10 Jahre nach Gründung stellt die Postbank den Geschäftsbetrieb der Vermögensberatung wieder ein. Fader Beigeschmack, Kunden die nur in Geschlossene Fonds investierten, wurden darüber noch nicht einmal schriftlich informiert.

Mai 2012 – Tankerfonds König & Cie. MT King Edwin ist insolvent

Am 15. Mai 2012 wurde die vorläufige Zwangsverwaltung für den König & Cie. Renditefonds 62 MT „King Edwin“ angeordnet. Über 400 Anleger, die sich im Jahr 2007 beteiligt haben erleiden Totalverlust.
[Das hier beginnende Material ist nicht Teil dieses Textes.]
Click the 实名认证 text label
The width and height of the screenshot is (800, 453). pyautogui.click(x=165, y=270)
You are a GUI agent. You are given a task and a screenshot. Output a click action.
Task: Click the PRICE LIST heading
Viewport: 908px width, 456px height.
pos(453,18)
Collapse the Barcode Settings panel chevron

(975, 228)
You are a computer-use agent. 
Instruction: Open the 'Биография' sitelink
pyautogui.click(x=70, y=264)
2012 – HSH Nordbank tritt Rückzug an

Zuerst kündigte die Commerzbank an, aus dem Geschäft mit Schiffsfinanzierungen auszusteigen. Wenig später wurde bekannt, dass die HSH Nordbank, der größte deutsche Finanzier von Schiffsbeteiligungen, ihr Geschäft stark reduzieren muss, um EU-Auflagen zu erfüllen. Wie die FTD berichtet, haben die Banken faule Schiffskredite in zweistelliger Milliardenhöhe in ihren Büchern. Jahrelang hätten sie Geld für riskante Finanzierungen gegeben, die Fonds aggressiv vermarktet und so ein Überangebot mit erzeugt – nun würden sie den Rückzug antreten.
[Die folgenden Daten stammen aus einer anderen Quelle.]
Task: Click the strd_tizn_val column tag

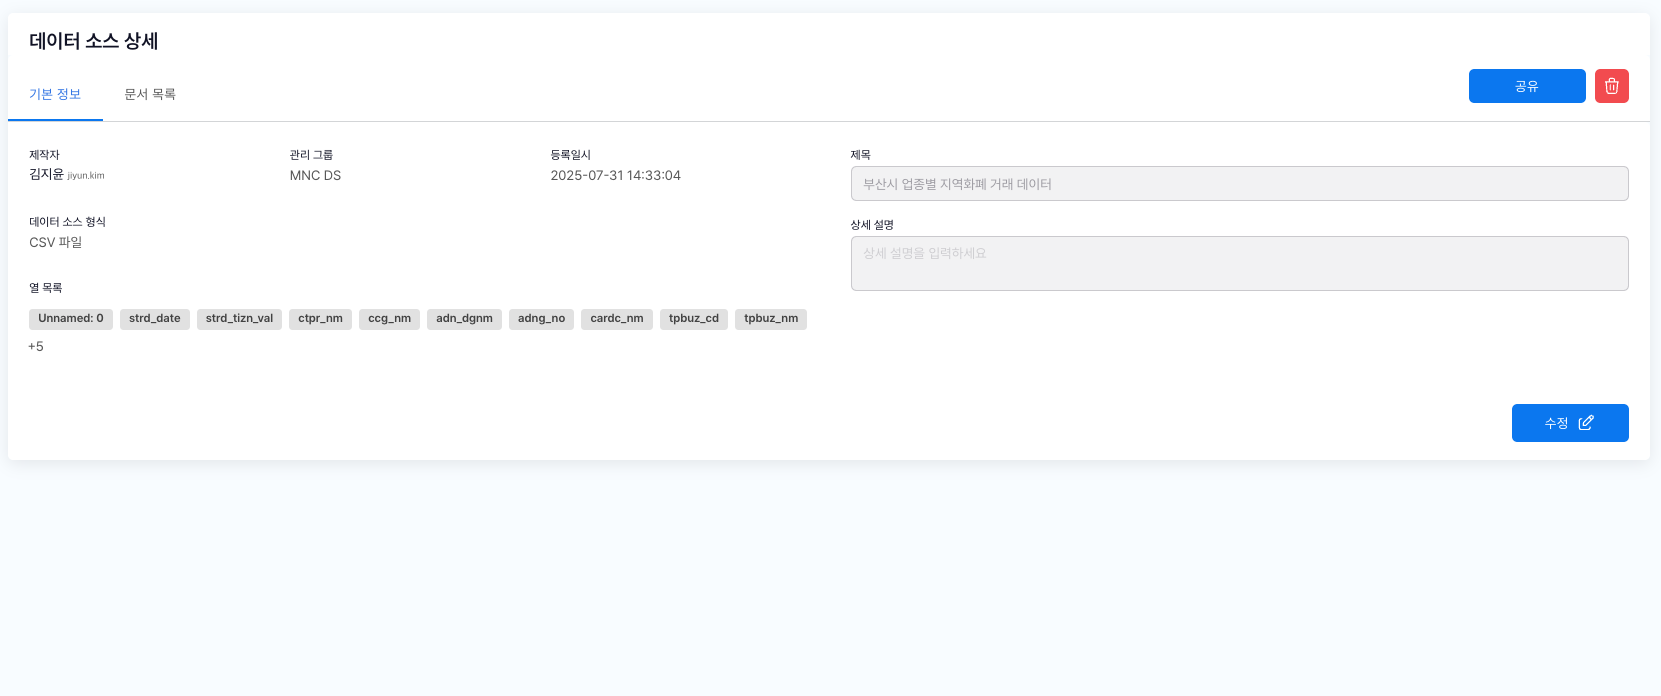Action: (239, 319)
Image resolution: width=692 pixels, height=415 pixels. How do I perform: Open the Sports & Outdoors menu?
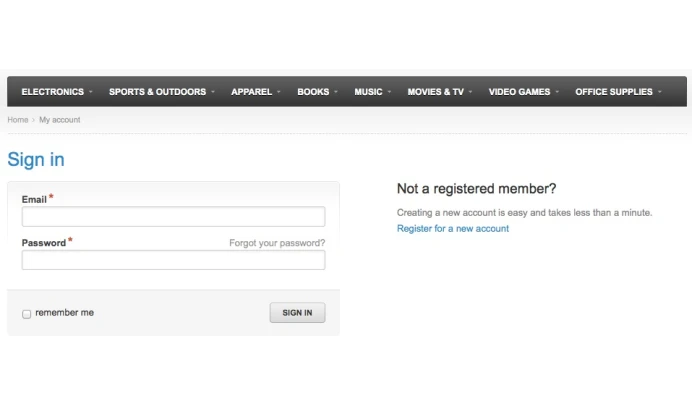click(157, 92)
2011 – Veruntreuung im Fonds MCT Südafrika 3

Das Geld zahlreicher Postbank-Kunden ist im Zusammenhang mit einem Immobilienprojekt in Südafrika offenbar veruntreut worden. Nach Recherchen des Hörfunksenders NDR Info investierten die Kunden über den Fonds „MCT Südafrika 3“ mehrere Millionen Euro in ein Hotelprojekt in Südafrika, das von der Postbank mit Hinweis auf die Fußball-Weltmeisterschaft 2010 beworben worden war. Das Geld sei jedoch vermutlich bei einer Vertragsfirma in Südafrika verschwunden.
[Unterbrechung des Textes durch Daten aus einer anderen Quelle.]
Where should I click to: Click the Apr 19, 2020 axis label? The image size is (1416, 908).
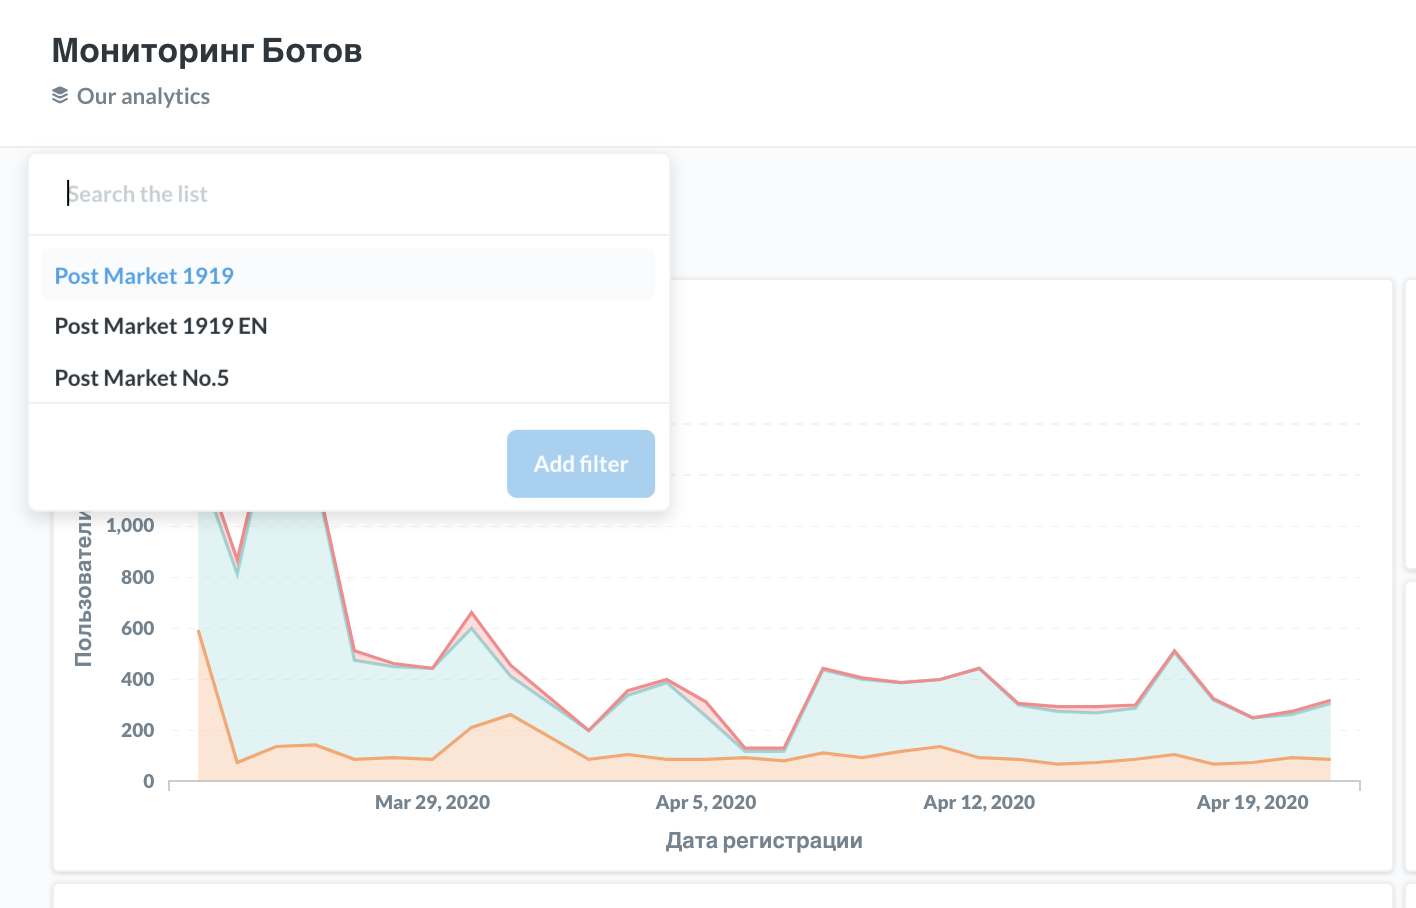point(1251,801)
März 2011 – Beluga Chartering GmbH meldet Insolvenz an

Als die Beluga Chartering GmbH Anfang März 2011 Insolvenz anmelden musste, war dies der Startschuss für eine Reihe von weiteren Insolvenzen von weiteren Beluga-Gesellschaften. Am Ende stand das Aus der Beluga-Reederei in deren Kerngeschäft. Von der Pleite der Beluga waren viele verschiedene Schiffsfonds der Emissionshäuser HCI, Oltmann Gruppe, OwnerShip und Nordkontor betroffen. HCI Capital hatte besonders viele Fondsschiffe bei Beluga unter Vertrag. Daher kündigte HCI sämtliche Verträge und übertrug der hauseigenen Reederei HCI Hammonia Shipping die Bereederung. Zwischenzeitlich kämpft auch HCI Hammonia Shipping mit der Krise der Schifffahrt.